Last year, analysts at Gartner placed IT/OT convergence on their Top-10 list of trends affecting the utilities industry. Actually, it’s been in progress for nearly a decade but, now more than ever, IT/OT integration looms as a crucial utility move. What’s more, it is factors outside utility walls that are rousing such urgency. What are they? Look around your neighborhood. If you see a lot of rooftop solar panels, some of those factors are sitting right in front of you.
What’s more, GTM Research forecasts a 94 percent increase in new PV installations in the U.S. during 2016. Worldwide, Navigant Research says, “Annual installed capacity across the global distributed energy resource (DER) market is expected to grow from 136.4 GW in 2015 to 530.7 GW in 2024, representing $1.9 trillion in cumulative investment over the next 10 years."
What does this have to do with IT/OT convergence?
The more generation on your distribution system that you don’t control, the more you need to find some way to control at least some aspect of that generation. That’s where a distributed energy resources management system (DERMS) comes in. It’s the software that manages those generation devices that aren’t on the utility’s side of the meter. And, as DERs proliferate, DERMS will become increasingly crucial.
Making the most of co-generation
To understand why DERMS are now so important, let’s look at one impact of co-generation from rooftop PV: voltage excursions. Right now, the most commonly used interconnection standard is IEEE’s 1547, which is under revision but currently requires solar PV to shut down when utility generation goes down or there’s a problem on the distribution system. If there’s no voltage on the grid side, there can be no voltage on the customer side.
But not all of the power produced by a solar installation necessarily goes to power customer equipment or come back to the utility. A percentage of that PV power goes to consumption or production of volt amperes reactive or VARS, the power that controls voltage. The percentage is negotiated with the utility as part of the connection agreement.
Right now, that percentage of inverter capacity providing voltage support doesn’t change, because when people use non-smart inverters – or inverters with no communications and computing power built in – that percentage must be a preprogrammed set point at which the PV installation’s inverter always outputs its VARS.
Here’s the problem with that preprogrammed set point: if you’re using the inverter for voltage support and you lose the solar array because of cloud cover, you also lose the voltage support. Now, all of your capacitor banks have to make up for that loss … if they can. And, even if you have enough cap bank support, it’s still a lot of wear and tear on some very expensive equipment.

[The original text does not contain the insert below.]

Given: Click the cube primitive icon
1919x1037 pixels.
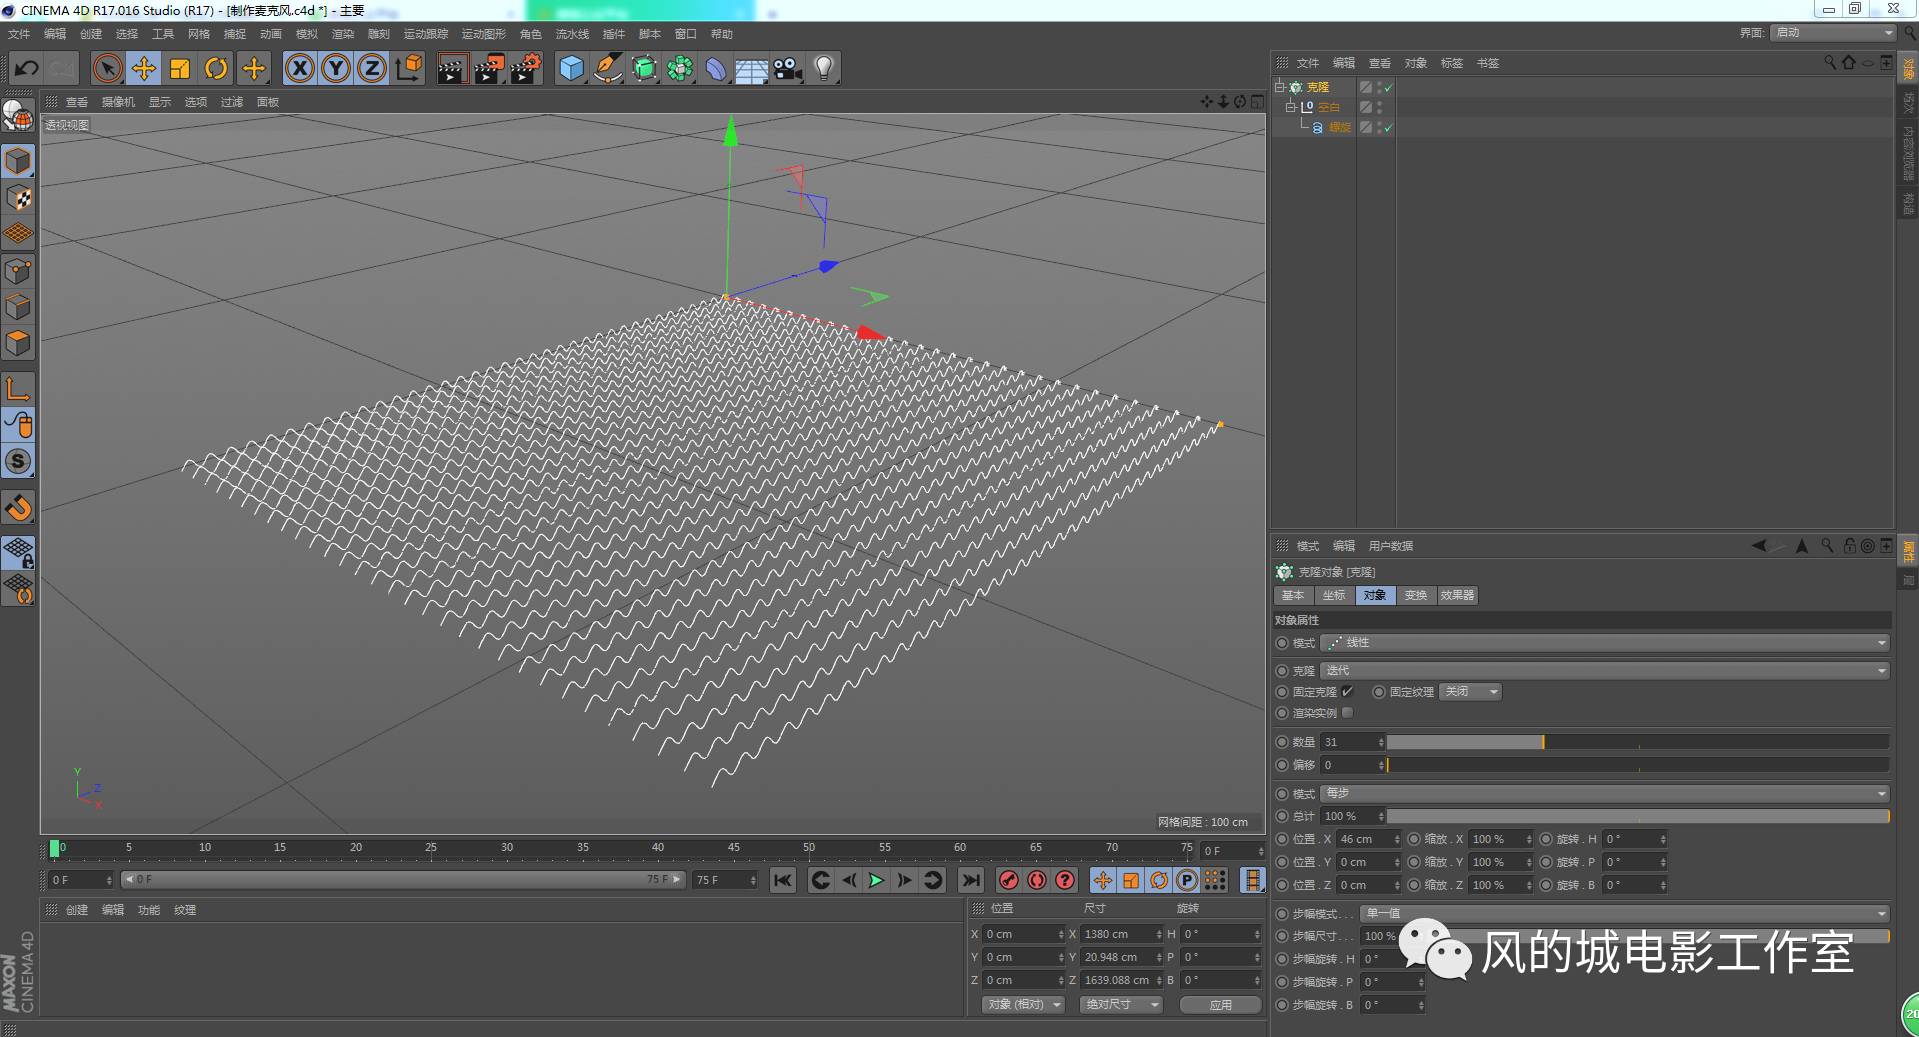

With a distributed energy resource management system, set points on smart inverters can be dynamically controlled, along with the utility voltage control equipment on the line. The voltage at the inverter’s terminals can be measured, monitored and optimized centrally, resulting in better voltage for all customers and less loss, which is a factor that is currently billed to everyone. With the added DERMS control capabilities, the inverters can be allowed a larger window to ride through any momentary disturbances without exacerbating the disturbance.
That’s just one example of where a DERMS solution can help with more effective grid operation. Here’s another. With a DERMS, the flexibility of DERs can be used for renewable firming when cloud cover impedes solar generation connected to the grid.

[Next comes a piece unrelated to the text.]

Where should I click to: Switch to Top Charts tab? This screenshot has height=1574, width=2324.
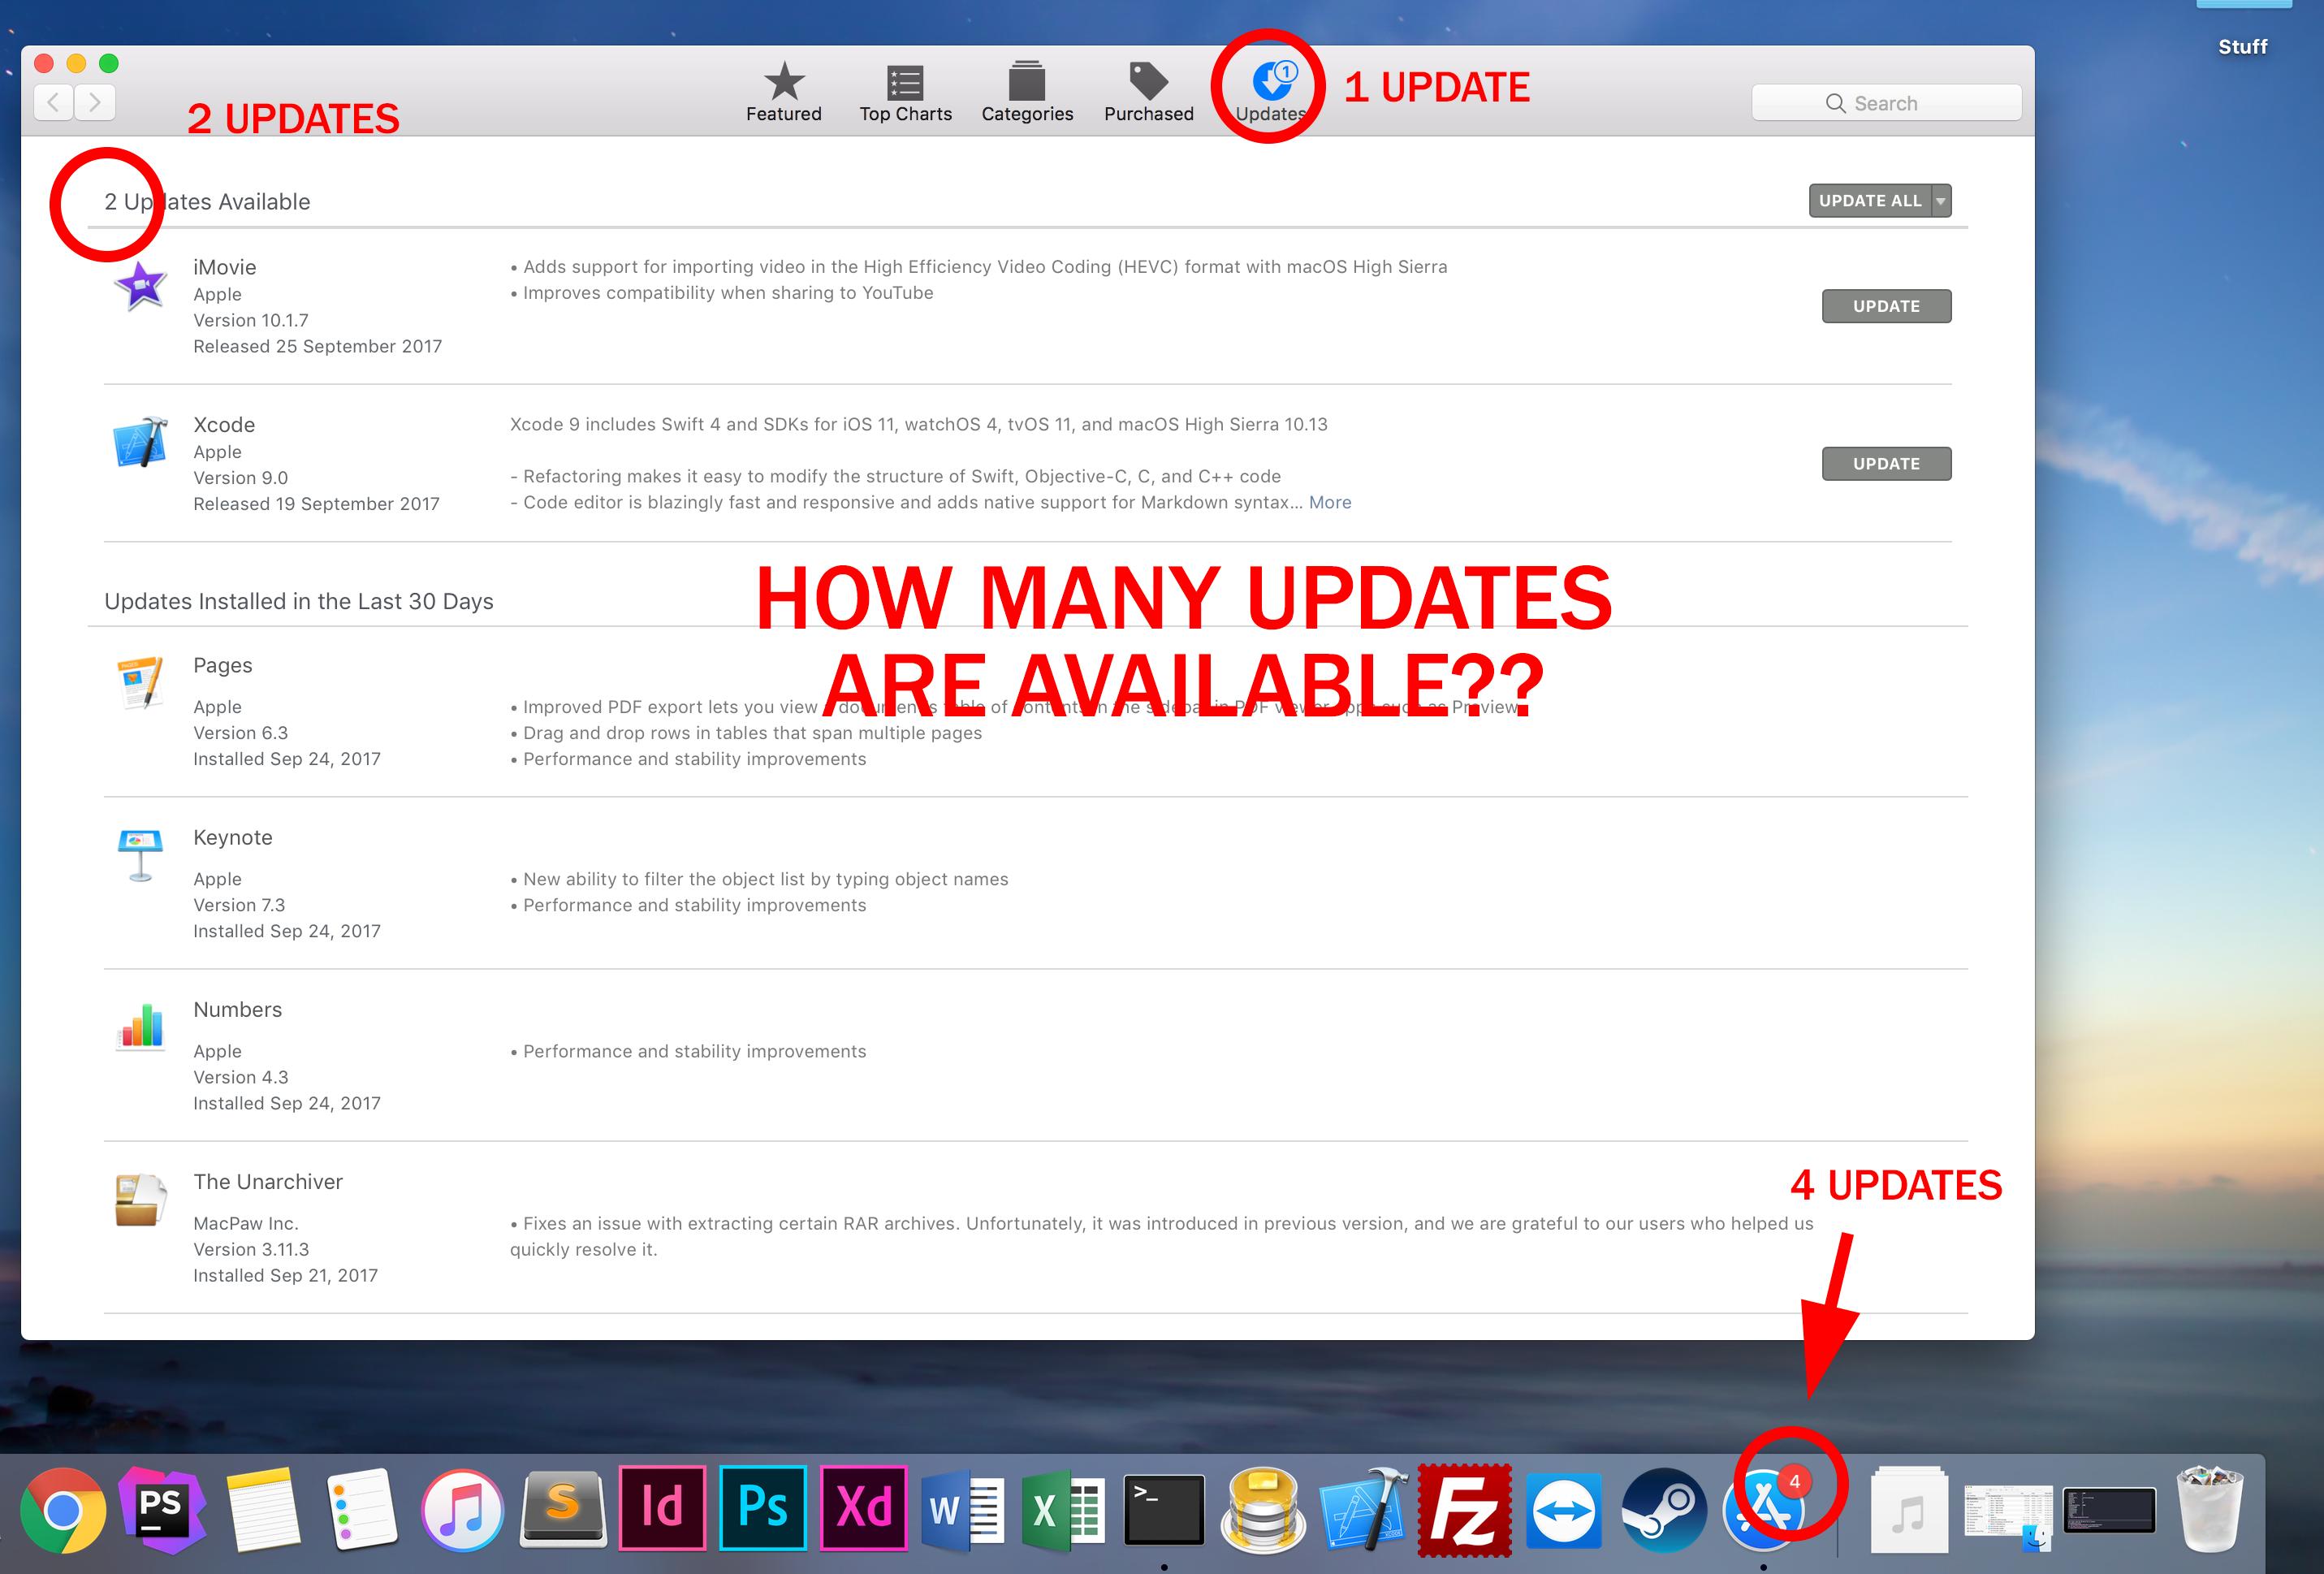905,92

For example, Enbala uses a collection of loads from nearly three dozen small- to medium-sized buildings with some 2,000 connected assets to provide renewable firming for New Brunswick Power, a utility in Canada’s Maritime provinces near the North Atlantic. Here, more than 30 percent of generation comes from renewables, and much of it comes from wind power, which has intermittency to factor in.
In NB Power’s renewables firming program, the DERs controlled by the DERMS platform include loads from retail facilities, warehouses, schools and several municipal water pumping stations. Together, these DERs give NB Power around 2.5 MW of flexibility on a continuous and dispatchable basis.
NB Power sends energy dispatch requests to the platform that call for a specified increase or decrease in net energy delivered over a set period of 15-minute intervals. The platform determines the optimal power consumption set point to send to each customer site, taking into account the real-time operating status of each device at each customer site, as well as the operating parameters that customers themselves define. That means the customers don’t sense any impact of this control because their systems continue to operate within tight constraints.
The platform aggregates responses from all the individual devices so that they appear as a single, dispatchable resource for NB Power. So, their target energy, which is generally something delivered by utility operations teams, winds up being provided by software.
CONCLUSION:
Such DERMS applications may not be what you think about with IT/OT convergence because so many write-ups focus on the how IT systems, like customer service or billing, will leverage OT systems, such as SCADA or advanced metering. But, just as the generation resources that power our grid are changing, so must the systems that keep energy in balance. For a DER-heavy grid, a DER management system is a great place to steer the IT/OT convergence in your organization.